> **YOUR INSTRUCTIONS**: Put the lines below into a JSON list of strings, one string per line, leaving out blank lines.

> **LISTED RECORDS**:

· · ·

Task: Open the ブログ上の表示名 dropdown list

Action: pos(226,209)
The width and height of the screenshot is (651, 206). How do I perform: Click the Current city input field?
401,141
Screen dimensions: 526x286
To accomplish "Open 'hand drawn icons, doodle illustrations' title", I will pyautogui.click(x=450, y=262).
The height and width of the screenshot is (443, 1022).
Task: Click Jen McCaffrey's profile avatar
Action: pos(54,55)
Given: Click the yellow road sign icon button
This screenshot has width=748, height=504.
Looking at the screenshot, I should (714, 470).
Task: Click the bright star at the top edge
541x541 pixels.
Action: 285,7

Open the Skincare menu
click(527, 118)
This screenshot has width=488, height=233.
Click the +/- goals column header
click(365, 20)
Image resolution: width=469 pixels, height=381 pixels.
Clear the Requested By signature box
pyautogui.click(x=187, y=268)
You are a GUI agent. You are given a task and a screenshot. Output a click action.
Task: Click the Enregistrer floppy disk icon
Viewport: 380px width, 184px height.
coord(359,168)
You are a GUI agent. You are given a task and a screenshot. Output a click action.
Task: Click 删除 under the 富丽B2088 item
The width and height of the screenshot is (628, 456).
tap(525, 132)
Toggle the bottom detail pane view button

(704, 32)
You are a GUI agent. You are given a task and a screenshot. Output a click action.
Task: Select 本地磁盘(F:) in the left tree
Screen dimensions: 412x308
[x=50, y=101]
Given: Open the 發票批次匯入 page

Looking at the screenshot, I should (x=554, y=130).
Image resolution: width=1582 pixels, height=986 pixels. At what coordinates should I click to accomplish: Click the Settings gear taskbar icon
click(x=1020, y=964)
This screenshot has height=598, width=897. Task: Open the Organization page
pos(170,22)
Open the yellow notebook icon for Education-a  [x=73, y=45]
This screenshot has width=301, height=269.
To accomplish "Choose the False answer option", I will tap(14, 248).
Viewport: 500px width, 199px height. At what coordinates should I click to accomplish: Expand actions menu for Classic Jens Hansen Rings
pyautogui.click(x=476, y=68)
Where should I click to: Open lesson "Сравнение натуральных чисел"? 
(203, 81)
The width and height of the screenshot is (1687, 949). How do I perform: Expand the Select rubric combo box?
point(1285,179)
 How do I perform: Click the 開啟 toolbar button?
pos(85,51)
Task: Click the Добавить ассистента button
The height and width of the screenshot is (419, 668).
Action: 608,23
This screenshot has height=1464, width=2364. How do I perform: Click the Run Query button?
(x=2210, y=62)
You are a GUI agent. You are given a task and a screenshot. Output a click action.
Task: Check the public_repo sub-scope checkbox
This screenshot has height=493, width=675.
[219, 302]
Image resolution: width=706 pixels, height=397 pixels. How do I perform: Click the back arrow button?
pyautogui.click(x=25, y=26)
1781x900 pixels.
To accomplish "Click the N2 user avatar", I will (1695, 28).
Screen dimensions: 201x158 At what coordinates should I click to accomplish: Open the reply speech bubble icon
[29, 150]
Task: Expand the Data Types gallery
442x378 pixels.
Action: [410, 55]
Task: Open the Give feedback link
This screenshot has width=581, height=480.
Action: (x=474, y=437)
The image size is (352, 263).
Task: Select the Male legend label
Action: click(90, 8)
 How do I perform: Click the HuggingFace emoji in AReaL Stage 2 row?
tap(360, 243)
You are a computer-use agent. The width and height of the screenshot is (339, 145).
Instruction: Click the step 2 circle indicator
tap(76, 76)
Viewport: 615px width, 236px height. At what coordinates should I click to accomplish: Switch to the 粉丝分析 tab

· · ·

> **CORRECT OUTPUT**:
[
  "Task: Open the ブログ上の表示名 dropdown list",
  "Action: pos(226,209)",
  "The width and height of the screenshot is (651, 206). How do I perform: Click the Current city input field?",
  "401,141",
  "Screen dimensions: 526x286",
  "To accomplish \"Open 'hand drawn icons, doodle illustrations' title\", I will pyautogui.click(x=450, y=262).",
  "The height and width of the screenshot is (443, 1022).",
  "Task: Click Jen McCaffrey's profile avatar",
  "Action: pos(54,55)",
  "Given: Click the yellow road sign icon button",
  "This screenshot has width=748, height=504.",
  "Looking at the screenshot, I should (714, 470).",
  "Task: Click the bright star at the top edge",
  "541x541 pixels.",
  "Action: 285,7",
  "Open the Skincare menu",
  "click(527, 118)",
  "This screenshot has width=488, height=233.",
  "Click the +/- goals column header",
  "click(365, 20)",
  "Image resolution: width=469 pixels, height=381 pixels.",
  "Clear the Requested By signature box",
  "pyautogui.click(x=187, y=268)",
  "You are a GUI agent. You are given a task and a screenshot. Output a click action.",
  "Task: Click the Enregistrer floppy disk icon",
  "Viewport: 380px width, 184px height.",
  "coord(359,168)",
  "You are a GUI agent. You are given a task and a screenshot. Output a click action.",
  "Task: Click 删除 under the 富丽B2088 item",
  "The width and height of the screenshot is (628, 456).",
  "tap(525, 132)",
  "Toggle the bottom detail pane view button",
  "(704, 32)",
  "You are a GUI agent. You are given a task and a screenshot. Output a click action.",
  "Task: Select 本地磁盘(F:) in the left tree",
  "Screen dimensions: 412x308",
  "[x=50, y=101]",
  "Given: Open the 發票批次匯入 page",
  "Looking at the screenshot, I should (x=554, y=130).",
  "Image resolution: width=1582 pixels, height=986 pixels. At what coordinates should I click to accomplish: Click the Settings gear taskbar icon",
  "click(x=1020, y=964)",
  "This screenshot has height=598, width=897. Task: Open the Organization page",
  "pos(170,22)",
  "Open the yellow notebook icon for Education-a  [x=73, y=45]",
  "This screenshot has width=301, height=269.",
  "To accomplish \"Choose the False answer option\", I will tap(14, 248).",
  "Viewport: 500px width, 199px height. At what coordinates should I click to accomplish: Expand actions menu for Classic Jens Hansen Rings",
  "pyautogui.click(x=476, y=68)",
  "Where should I click to: Open lesson \"Сравнение натуральных чисел\"? ",
  "(203, 81)",
  "The width and height of the screenshot is (1687, 949). How do I perform: Expand the Select rubric combo box?",
  "point(1285,179)",
  " How do I perform: Click the 開啟 toolbar button?",
  "pos(85,51)",
  "Task: Click the Добавить ассистента button",
  "The height and width of the screenshot is (419, 668).",
  "Action: 608,23",
  "This screenshot has height=1464, width=2364. How do I perform: Click the Run Query button?",
  "(x=2210, y=62)",
  "You are a GUI agent. You are given a task and a screenshot. Output a click action.",
  "Task: Check the public_repo sub-scope checkbox",
  "This screenshot has height=493, width=675.",
  "[219, 302]",
  "Image resolution: width=706 pixels, height=397 pixels. How do I perform: Click the back arrow button?",
  "pyautogui.click(x=25, y=26)",
  "1781x900 pixels.",
  "To accomplish \"Click the N2 user avatar\", I will (1695, 28).",
  "Screen dimensions: 201x158 At what coordinates should I click to accomplish: Open the reply speech bubble icon",
  "[29, 150]",
  "Task: Expand the Data Types gallery",
  "442x378 pixels.",
  "Action: [410, 55]",
  "Task: Open the Give feedback link",
  "This screenshot has width=581, height=480.",
  "Action: (x=474, y=437)",
  "The image size is (352, 263).",
  "Task: Select the Male legend label",
  "Action: click(90, 8)",
  " How do I perform: Click the HuggingFace emoji in AReaL Stage 2 row?",
  "tap(360, 243)",
  "You are a computer-use agent. The width and height of the screenshot is (339, 145).",
  "Instruction: Click the step 2 circle indicator",
  "tap(76, 76)",
  "Viewport: 615px width, 236px height. At what coordinates should I click to accomplish: Switch to the 粉丝分析 tab"
]